Task requirements ▸
Transcribe every record exactly as it appears.

___ Data shown

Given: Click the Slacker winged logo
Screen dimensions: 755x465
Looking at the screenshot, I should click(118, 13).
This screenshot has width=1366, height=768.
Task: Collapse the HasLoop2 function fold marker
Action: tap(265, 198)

______

Answer space ▸
Given: Click the Slacker winged logo
Screen dimensions: 755x465
Looking at the screenshot, I should click(118, 13).
This screenshot has width=1366, height=768.
Task: Collapse the HasLoop2 function fold marker
Action: tap(265, 198)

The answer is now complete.